> [WHAT TO DO] Arrange the lines from the line with "You are a GUI" up to and including the line with "pos(635,73)" as a JSON list of strings, one string per line, skipping blank lines and leaving the pictures out.

> [INPUT FOR THIS TASK]
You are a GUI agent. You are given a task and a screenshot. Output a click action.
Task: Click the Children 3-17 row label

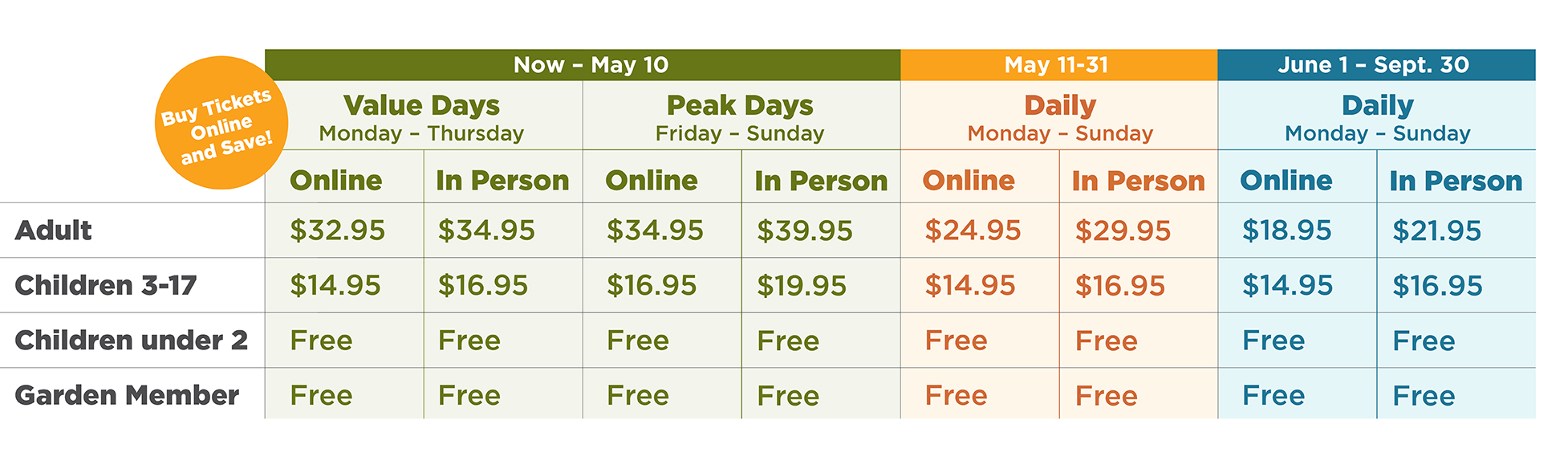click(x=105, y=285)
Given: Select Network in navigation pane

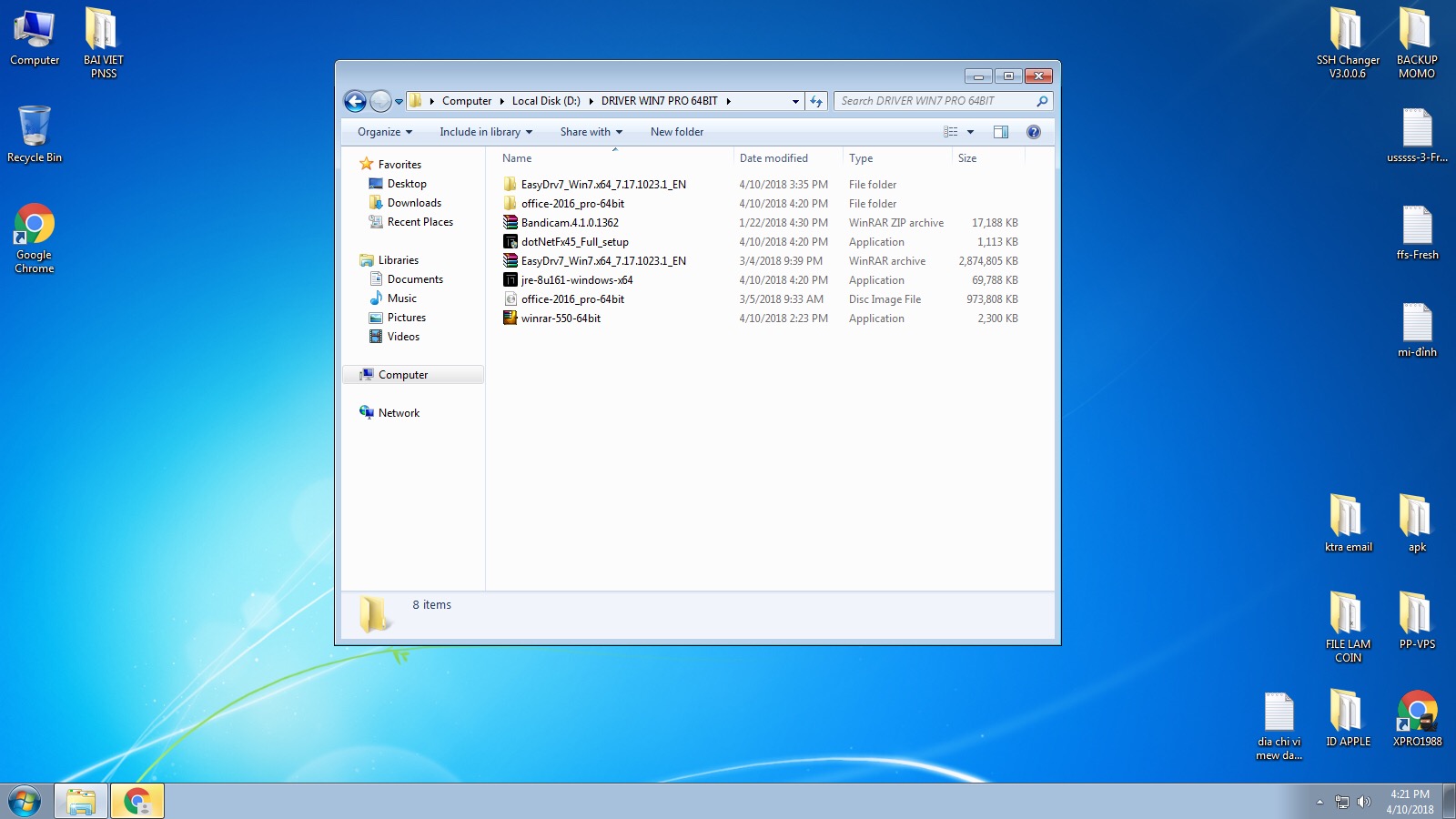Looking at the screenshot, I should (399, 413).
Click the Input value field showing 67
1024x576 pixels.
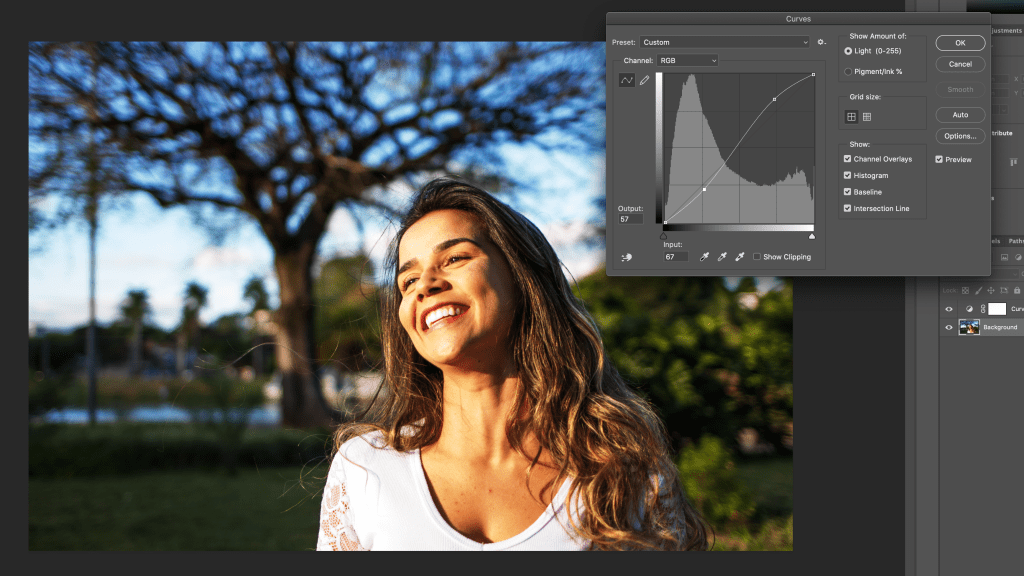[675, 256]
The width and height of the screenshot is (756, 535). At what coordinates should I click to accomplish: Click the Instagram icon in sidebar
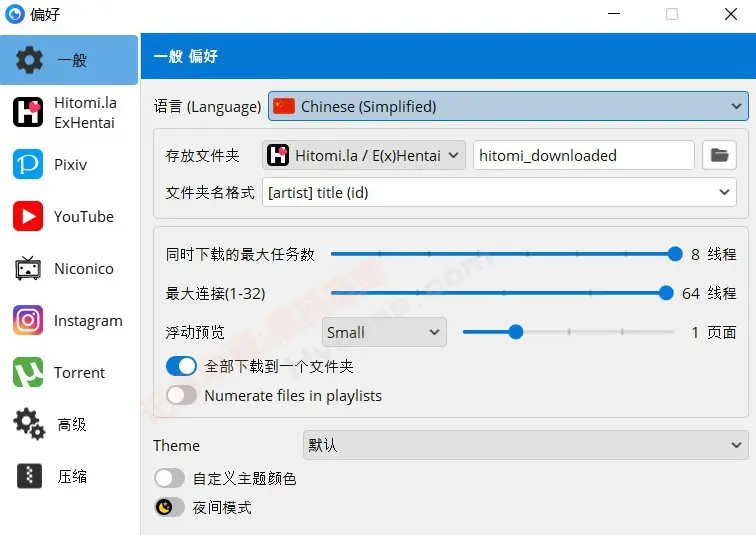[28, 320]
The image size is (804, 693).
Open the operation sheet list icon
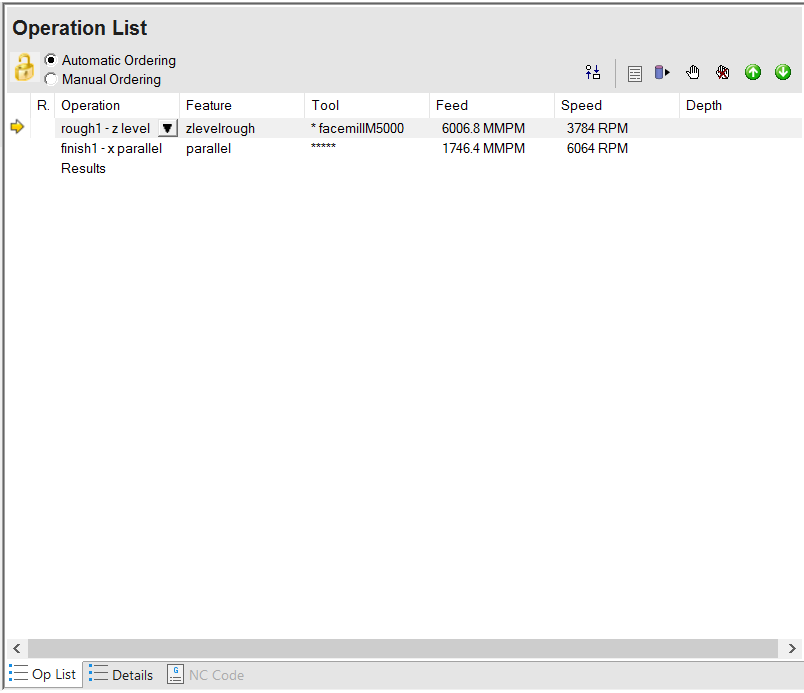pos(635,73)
* * *
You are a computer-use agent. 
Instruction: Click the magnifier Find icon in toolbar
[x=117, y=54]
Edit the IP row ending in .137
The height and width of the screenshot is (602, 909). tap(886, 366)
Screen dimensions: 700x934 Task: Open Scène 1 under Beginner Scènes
---
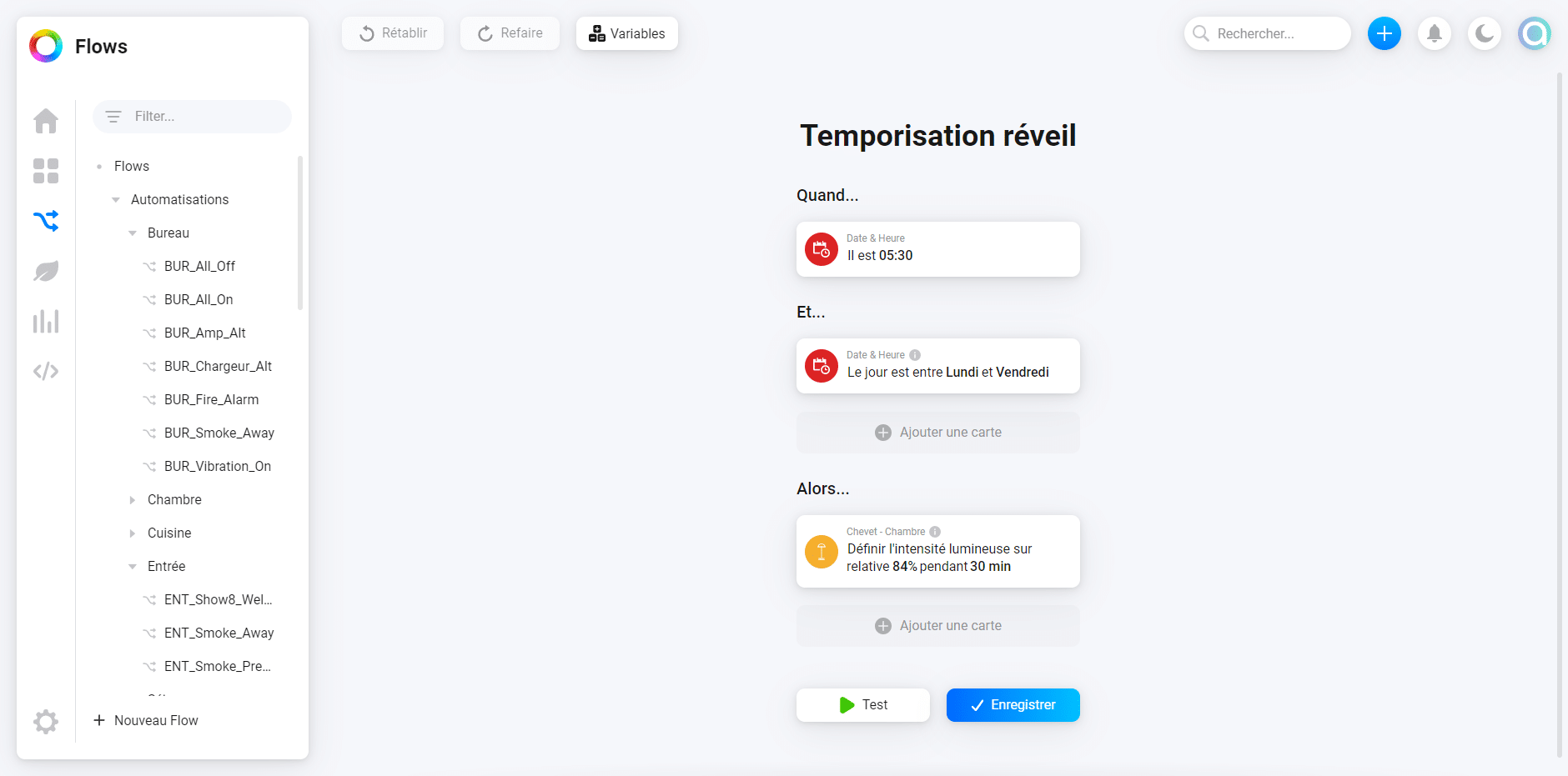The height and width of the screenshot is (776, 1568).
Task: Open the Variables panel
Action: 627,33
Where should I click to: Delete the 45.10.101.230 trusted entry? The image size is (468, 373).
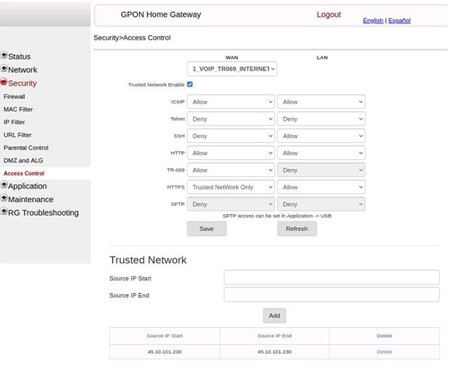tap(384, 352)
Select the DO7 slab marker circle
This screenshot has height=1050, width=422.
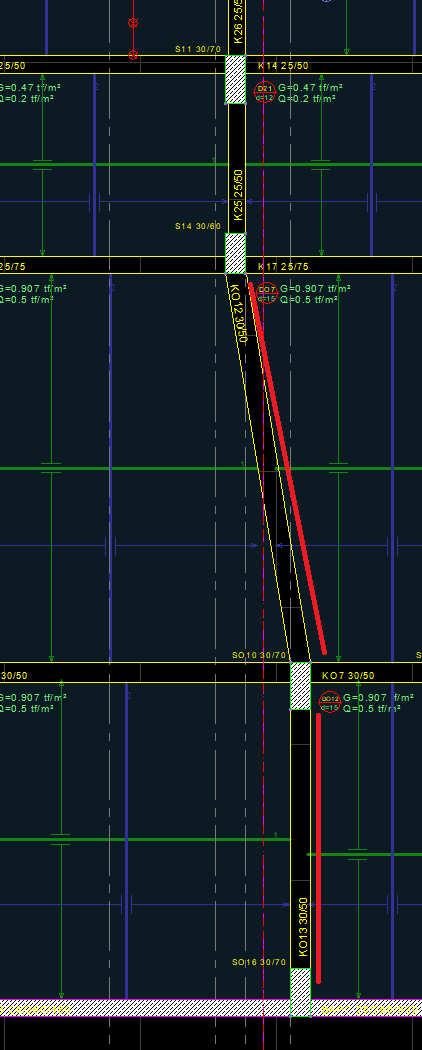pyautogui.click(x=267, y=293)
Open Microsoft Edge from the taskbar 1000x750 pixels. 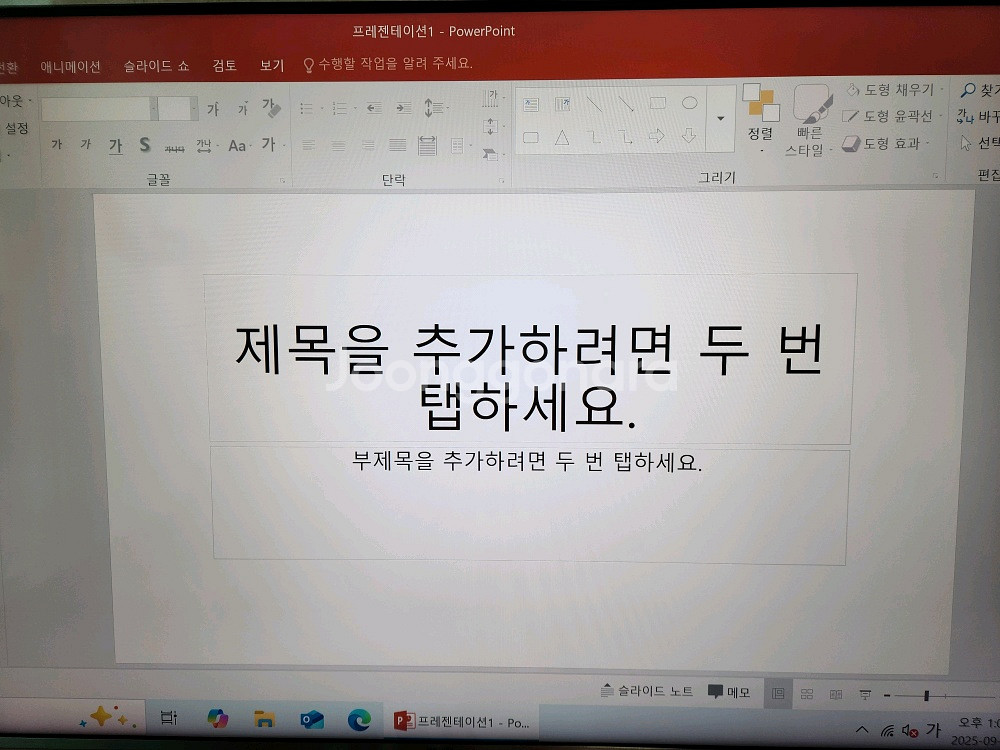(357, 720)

> [FINAL RESULT]
[
  "You are a GUI agent. You are given a task and a screenshot. Output a click action.",
  "Task: Click the Children 3-17 row label",
  "click(x=105, y=285)",
  "Given: Select Network in navigation pane",
  "Looking at the screenshot, I should (399, 413).",
  "Click the Input value field showing 67",
  "1024x576 pixels.",
  "[675, 256]",
  "The width and height of the screenshot is (756, 535). At what coordinates should I click to accomplish: Click the Instagram icon in sidebar",
  "[28, 320]",
  "The image size is (804, 693).",
  "Open the operation sheet list icon",
  "pos(635,73)"
]